“Milanesi, popolo di tennisti”: in Lombardia aumentano le tessere FIT agonistiche
Non ci potrà essere il tennis sotto l’albero in zona rossa, nei giorni in cui sarà consentita solo la corsetta per smaltire gli eccessi a tavola. Ma la racchetta ha innegabilmente alleviato negli ultimi mesi il peso delle restrizioni, per tanti appassionati che hanno deciso di non mollare lo sport praticato in sicurezza. All’aperto, dove possibile, specie al Sud; anche se le temperature invernali non aiutano, pensando complessivamente alla Penisola.
L’espediente per tenere in vita il movimento, soprattutto dal punto di vista lavorativo, è stato quello di consentire l’attività al coperto nei circoli e nei centri sportivi ai tesserati agonisti FIT. Che, fisiologicamente, si sono moltiplicati. L’operazione è alla portata anche per il tennista della porta accanto: un centinaio di euro complessivi tra la tessera e la visita medico-sportiva di idoneità agonistica (gratuita dove è prevista convenzione con il servizio sanitario regionale). Così si diventa eleggibili per i tanti tornei nazionali a cui ci si può iscrivere, senza che poi sia effettivamente obbligatorio parteciparvi scendendo in campo.
Il Fatto Quotidiano nei giorni scorsi ha provato ad analizzare il fenomeno focalizzandosi sulla Lombardia in un articolo che parla di “Milanesi popolo di tennisti. Agonisti, per di più“. Secondo dati non ufficiali, a Milano e nelle altre province ci sarebbe stato un boom di tremila nuovi agonisti, con un benefit economico stimato in circa 100.000 euro di ricavi per il “sistema” tennis. La ratio della regola è anche, tra le righe, quella di tenere in vita il settore economico garantendo un introito a circoli e maestri. Quelli che di tennis ci vivono.
Enrico Cerutti, neo eletto presidente della FIT Lombardia, è stato intervistato sul tema da Il Tennis Italiano e ha espresso una posizione cauta. “Le cifre non le conosco – le sue parole – , andrò a controllarle nei prossimi giorni. Per quanto riguarda la sostanza ci sono due possibili approcci: nulla da dire dal punto di vista delle regole, è stata fatta una norma che va rispettata. Certo, ne ha approfittato anche chi in teoria non avrebbe dovuto, ma questo è un altro discorso…“.
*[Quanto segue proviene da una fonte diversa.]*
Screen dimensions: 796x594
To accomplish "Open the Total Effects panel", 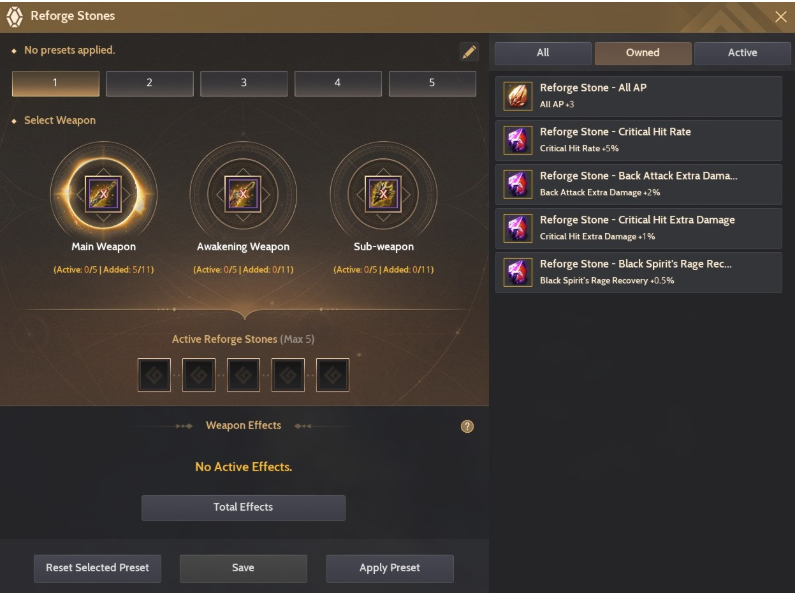I will click(x=243, y=507).
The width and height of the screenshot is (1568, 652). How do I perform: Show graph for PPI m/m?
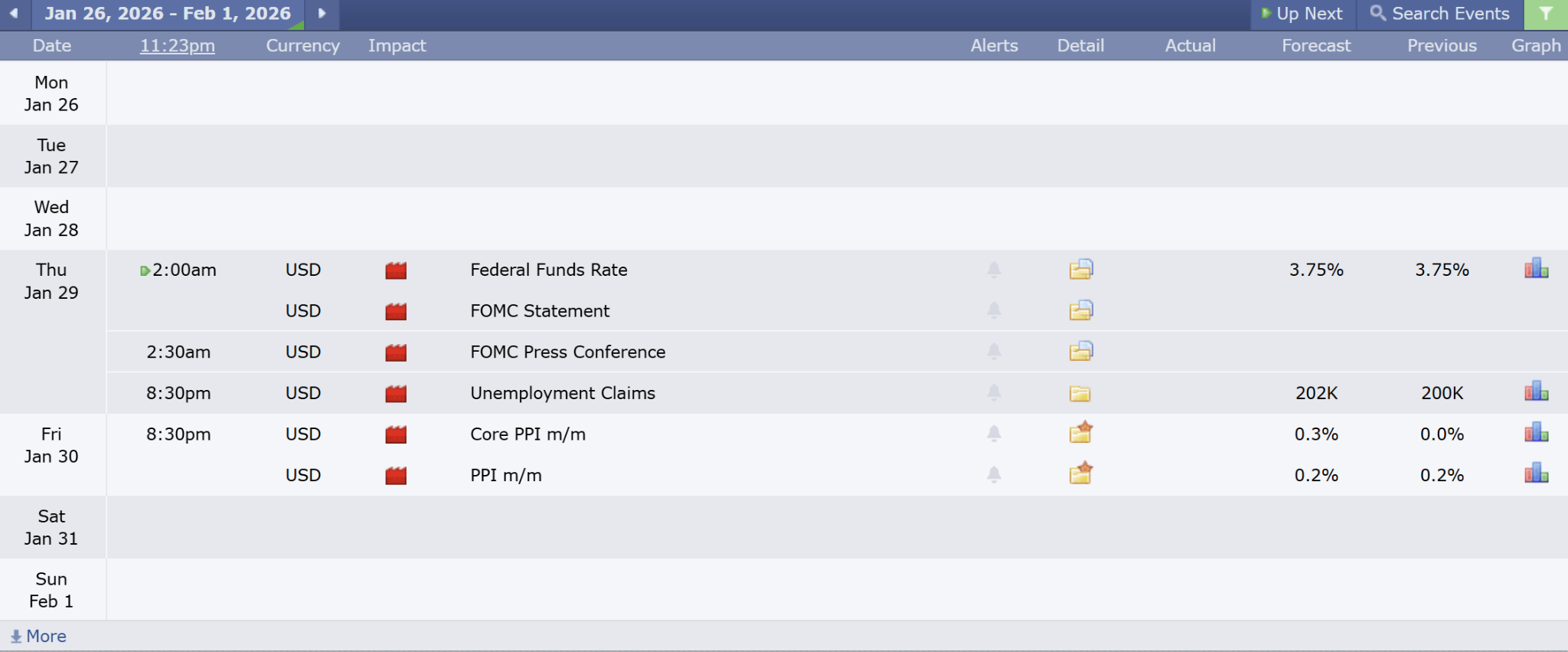(1536, 474)
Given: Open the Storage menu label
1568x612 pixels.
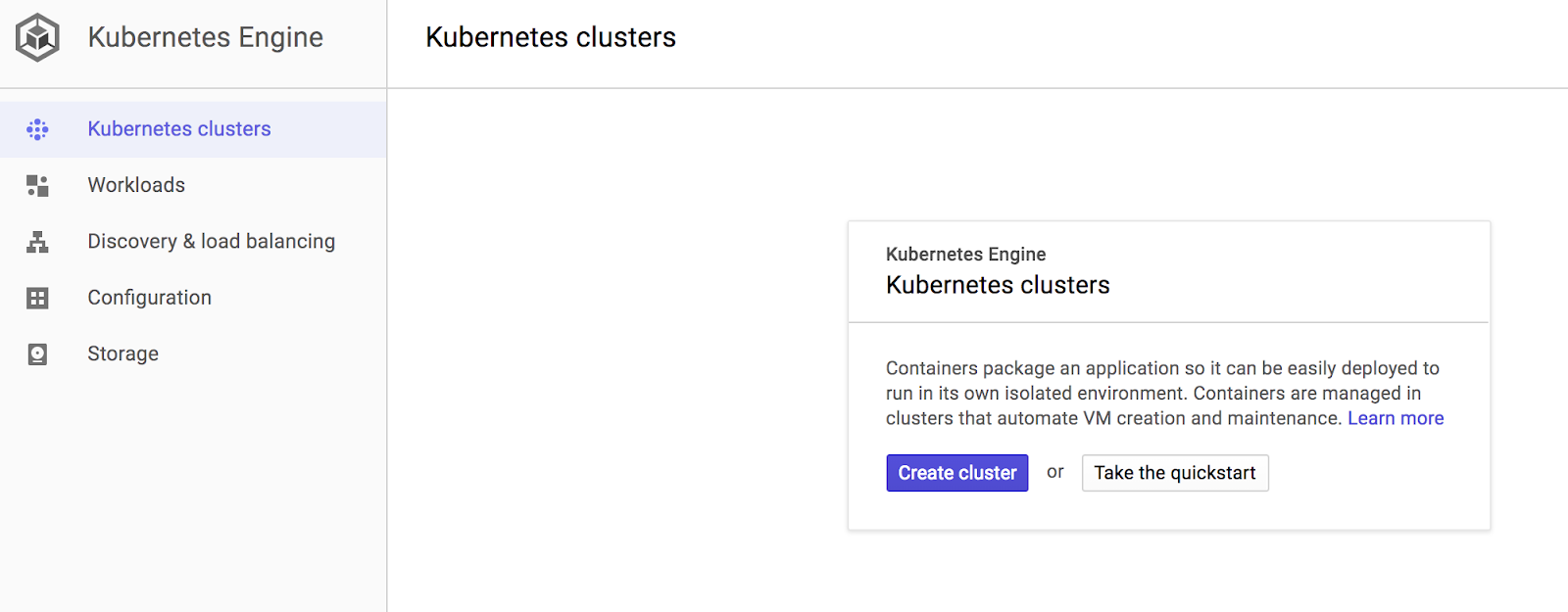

“Il lato positivo è la visita agonistica a cui bisogna sottoporsi – ha proseguito Cerutti nella sua analisi -, consiste in esami molto scrupolosi e io, a 70 anni, non la passerei. Un modo per tutelare tutti, anche i presidenti dei circoli, altrimenti con un ‘liberi tutti’ la responsabilità sarebbe diventata personale e sarebbe ricaduta su di loro“. La questione rimane scivolosa sul piano interpretativo: “Se la norma prevede che per allenarsi e giocare si sia ‘partecipanti’ a un torneo, vuol dire che quel torneo si gioca ora e non tra tre mesi“. In questo senso la lista dei tornei ‘di interesse nazionale’ diramata dal CONI pone un freno agli eccessi, poiché la versione disponibile ad oggi include soltanto tornei la cui disputa è prevista nel 2020.
“È giusto che giocatori e presidenti conoscano i rischi che corrono” , conclude Cerutti, “le forze dell’ordine nell’effettuare i controlli devono verificare che chi gioca sia in possesso della tessera agonistica, ma non si possono incrociare i dati con quelli di tutti i tornei che si stanno effettuando“.